En España, la vieja distinción entre izquierda y derecha sigue vigente —incluso demasiado vigente a resultas del empecinamiento de los mantenedores de la memoria histórica en evocar la guerra civil en términos de revancha—, pero han aparecido otras. Está la oposición entre constitucionalistas y revolucionarios (o partidarios de iniciar un proceso constituyente, como se llaman ahora), y está la agria disputa entre unitaristas e independentistas, que ha substituido la tensión anterior y más plácida entre centralistas y autonomistas.

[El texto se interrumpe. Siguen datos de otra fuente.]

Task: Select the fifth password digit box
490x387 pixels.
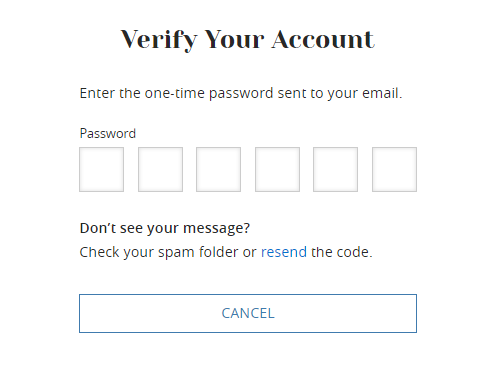Action: click(335, 169)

Todos estos ejes se combinan y entrecruzan en el debate electoral.
En Cataluña está también la competición entre realismo y fantasía que divide el independentismo y va tener momentos de gran intensidad a medida que se acerquen las próximas elecciones autonómicas. Francesc-Marc Álvaro, en El mercado del pragmatismo, se atreve a descompartir los dos bandos: «Òmnium, ERC y una parte de los posconvergentes han modificado claramente su análisis (y su estrategia) mientras la ANC, JxCat, Puigdemont, Torra y la CUP mantienen la promesa de tentativa unilateral y de momentum. Es significativo que la pandemia no haya influido mucho en los que se niegan a pinchar la burbuja del secesionismo mágico.»
Puede que no sea todo tan simple. Seguramente entre los postconvergentes que han acudido al nuevo JxCat de Puigdemont quedan todavía restos del sentido común heredado de otros tiempos y escepticismo ante la confrontación inteligente que dicen querer plantear. Y en ERC debe haber suficiente empuje quimérico y querencia por la insurrección como para desbaratar los más pragmáticos planes de su dirección.

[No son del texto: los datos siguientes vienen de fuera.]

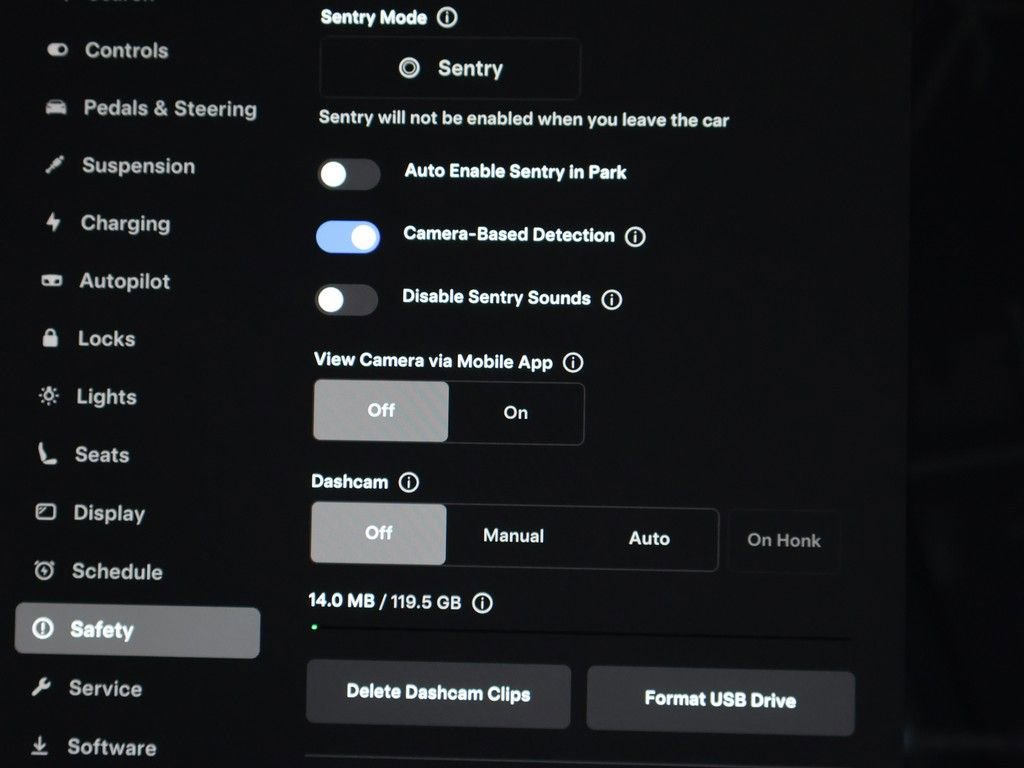Click the Delete Dashcam Clips button

[x=438, y=696]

Álvaro sugiere la aparición de otro eje, «el de la gobernabilidad, a raíz del impacto de la covid-19», a tener en cuenta a la hora de decidir el voto. Habrá que ver si a los independentistas les sirve aún el recurso del comodín «España no nos deja» para seguir gobernando la Generalitat, o si ciertos aspectos de la gestión autonómica que atañen directamente a la vida cotidiana —salud, enseñanza, trabajo— no son valorados por los electores con el mismo triunfalismo con que los exponen los medios oficiales.